======== Quoted passage
American Osteopathic Board of Internal Medicine
- Abbreviation: AOBIM
- Formation: 1942
- Type: Professional
- Headquarters: Chicago, IL
- Coordinates: 36°08′15″N 96°00′17″W﻿ / ﻿36.1376°N 96.0048°W
- Chairman: Beckie Michael, D.O.
- Vice Chairman: Ingrid Brown, D.O.
- Secretary-Treasurer: Kevin DeBoer, D.O.
- Website: certification.osteopathic.org/internal-medicine/

= American Osteopathic Board of Internal Medicine =

American organization

The American Osteopathic Board of Internal Medicine (AOBIM) is an organization that provides board certification to qualified Doctors of Osteopathic Medicine (D.O.) who specialize in the prevention, diagnosis, and treatment of disease in adults (internists). The board is one of 18 medical specialty certifying boards of the American Osteopathic Association Bureau of Osteopathic Specialists approved by the American Osteopathic Association (AOA), and was established in 1942. As of December 2011, 3,072 osteopathic internal medical physicians held active certification with the AOBIM.

==Board certification==
Initial certification is available to osteopathic internal medicine physicians who have completed an AOA-approved residency in internal medicine, two years of practice, completed written and oral exams, and chart review.

Voluntary recertification was first offered in Fall 1994, and mandatory recertification began in March 1997. Before this time, the initial board certification was permanent, and recertification was not required. Since March 1997, if a physician does not recertify every eight years, their board certification status expires.
================
======== Data under study
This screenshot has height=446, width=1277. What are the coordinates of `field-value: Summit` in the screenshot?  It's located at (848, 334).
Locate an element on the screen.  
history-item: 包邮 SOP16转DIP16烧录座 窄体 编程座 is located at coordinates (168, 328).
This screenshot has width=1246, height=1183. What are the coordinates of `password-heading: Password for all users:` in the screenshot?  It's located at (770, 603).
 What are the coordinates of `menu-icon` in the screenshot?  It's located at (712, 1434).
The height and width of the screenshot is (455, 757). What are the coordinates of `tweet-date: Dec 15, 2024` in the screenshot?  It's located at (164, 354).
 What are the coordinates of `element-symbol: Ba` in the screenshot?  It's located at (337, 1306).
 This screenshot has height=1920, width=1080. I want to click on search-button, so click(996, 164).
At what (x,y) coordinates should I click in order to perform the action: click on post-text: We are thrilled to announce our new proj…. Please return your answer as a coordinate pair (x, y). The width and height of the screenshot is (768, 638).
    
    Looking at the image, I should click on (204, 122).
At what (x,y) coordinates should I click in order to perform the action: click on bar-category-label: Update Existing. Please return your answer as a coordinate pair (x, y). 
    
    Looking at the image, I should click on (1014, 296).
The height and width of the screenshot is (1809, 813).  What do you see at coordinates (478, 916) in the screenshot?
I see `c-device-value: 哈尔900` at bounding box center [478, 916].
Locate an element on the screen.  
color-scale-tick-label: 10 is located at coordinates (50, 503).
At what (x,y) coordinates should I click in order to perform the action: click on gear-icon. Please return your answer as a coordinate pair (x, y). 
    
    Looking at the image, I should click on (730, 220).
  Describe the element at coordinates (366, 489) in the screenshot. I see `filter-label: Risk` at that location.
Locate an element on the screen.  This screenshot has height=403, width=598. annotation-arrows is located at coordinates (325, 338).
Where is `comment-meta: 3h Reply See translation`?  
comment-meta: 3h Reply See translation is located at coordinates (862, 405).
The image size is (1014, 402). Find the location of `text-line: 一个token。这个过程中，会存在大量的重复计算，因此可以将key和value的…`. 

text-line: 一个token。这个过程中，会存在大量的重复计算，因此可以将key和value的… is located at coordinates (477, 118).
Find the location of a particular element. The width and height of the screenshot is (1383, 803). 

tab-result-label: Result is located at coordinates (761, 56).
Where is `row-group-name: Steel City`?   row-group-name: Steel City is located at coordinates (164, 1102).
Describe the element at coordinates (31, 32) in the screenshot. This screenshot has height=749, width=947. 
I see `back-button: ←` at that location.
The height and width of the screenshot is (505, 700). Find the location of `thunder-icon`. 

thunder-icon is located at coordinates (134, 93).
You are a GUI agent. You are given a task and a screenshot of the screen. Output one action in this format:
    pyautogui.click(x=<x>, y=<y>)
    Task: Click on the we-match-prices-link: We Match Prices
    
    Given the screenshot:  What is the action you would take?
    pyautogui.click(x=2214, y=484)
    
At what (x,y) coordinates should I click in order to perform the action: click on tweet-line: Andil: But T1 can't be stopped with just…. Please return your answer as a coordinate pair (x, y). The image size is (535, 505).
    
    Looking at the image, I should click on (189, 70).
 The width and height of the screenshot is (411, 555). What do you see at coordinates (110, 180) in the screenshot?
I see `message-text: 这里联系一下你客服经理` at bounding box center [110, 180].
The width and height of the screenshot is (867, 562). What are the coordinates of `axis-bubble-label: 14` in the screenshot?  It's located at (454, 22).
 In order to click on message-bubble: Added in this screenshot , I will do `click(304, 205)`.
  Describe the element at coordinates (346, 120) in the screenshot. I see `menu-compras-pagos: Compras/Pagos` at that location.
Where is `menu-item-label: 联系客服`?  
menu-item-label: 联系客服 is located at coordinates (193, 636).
================
What to work on:
1/ Decide whether each statement agrees with the AOBIM article. Answer yes or no and quote the words of the article that settle it.
(a) The AOBIM was established in 1942.
(b) Recertification with the AOBIM has been mandatory since Fall 1994.
(c) The AOBIM is one of 18 medical specialty certifying boards approved by the American Osteopathic Association.
2/ Answer these questions from the AOBIM article, one line each.
(a) Who is the vice chairman?
(b) How many osteopathic internal medical physicians held active AOBIM certification as of December 2011?
(c) Since March 1997, how often must a physician recertify to keep board certification from expiring?
3/ Write the next part of the AOBIM article, starting right after its last sentence.

Answers provided:
1/
(a) Yes: "and was established in 1942"
(b) No: "Voluntary recertification was first offered in Fall 1994, and mandatory recertification began in March 1997."
(c) Yes: "The board is one of 18 medical specialty certifying boards of the American Osteopathic Association Bureau of Osteopathic Specialists approved by the American Osteopathic Association (AOA)"

2/
(a) Ingrid Brown, D.O.
(b) 3,072
(c) Every eight years

3/
Osteopathic internal medicine physicians may receive Certification of Special Qualifications in the following areas:
- Allergy/immunology
- Cardiology
- Endocrinology
- Gastroenterology
- Hematology
- Hematology/oncology*
- Infectious disease
- Pulmonary diseases
- Nephrology
- Oncology
- Rheumatology

Osteopathic internal medicine physicians may also receive Certification of Added Qualifications (CAQ) in the following areas:
- Addiction medicine
- Critical care medicine
- Clinical cardiac electrophysiology
- Interventional cardiology
- Geriatric medicine
- Sports medicine
- Undersea and hyperbaric medicine
- Hospice and palliative medicine
- Sleep medicine

The Certification of Added Qualifications must be maintained through the recertification process every 10 years.

To be board-certified in internal medicine, an osteopathic physician must be board-certified in internal medicine. They must also have graduated from an osteopathic medical school, hold an active license to practice, and complete a written examination.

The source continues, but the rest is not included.